Dernière icône déchue des Canaris, il commente l’équipe d’aujourd’hui et la compare à celle d’hier.

Danny Boffin (44 ans) n’est plus très riche mais rassure : il n’est pas non plus sur la paille.  » Tout ce que j’ai gagné pendant mes années à Liège, à Anderlecht et à Metz, je l’ai perdu en une journée, c’est vrai. En France, un escroc a imité ma signature et celle de ma femme pour vider nos comptes. Entre 750.000 et un million d’euros se sont évaporés…. Je ne laisse pas tomber les bras, j’espère toujours que la Justice me permettra de récupérer mon argent en prouvant que la banque a fait une terrible erreur. « 

Depuis ces histoires, on a raconté un peu de tout sur cet ancien Diable Rouge qui a joué plus de 400 matches en D1 belge et plus d’une centaine en Ligue 1 française :  » La presse m’a associé à des trafiquants de voitures, à la mafia, etc. Je retiens l’essentiel : les tribunaux m’ont blanchi.  » Il y a les traces financières de ces histoires, mais aussi les conséquences familiales : il y a quelques mois, son couple a fini par voler en éclats  » un peu à cause de tous ces problèmes « .

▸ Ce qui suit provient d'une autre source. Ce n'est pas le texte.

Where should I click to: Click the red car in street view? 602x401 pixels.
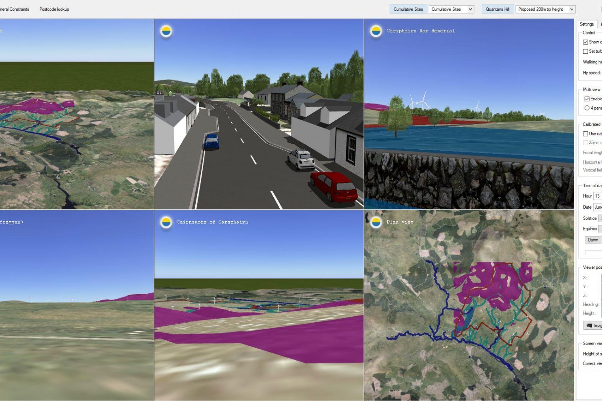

Comme Marc Wilmots, Boffin restera éternellement une icône de Saint-Trond. Ce club l’a formé et c’est là qu’il a connu ses dernières grandes joies de joueur, de 2001 à 2004 :  » J’ai terminé mon parcours par quelques mois au Standard mais je n’en garde pas des grands souvenirs parce que j’y ai très peu joué. « 

Entre-temps, il a repris du service au Staaien. Comme entraîneur spécifique des équipes de jeunes, des Espoirs mais aussi du groupe pro. La bande à Guido Brepoels, celle qui lutte pour un ticket dans les playoffs 1, il la connaît donc très bien.

Quelle est la première explication de la bonne saison ?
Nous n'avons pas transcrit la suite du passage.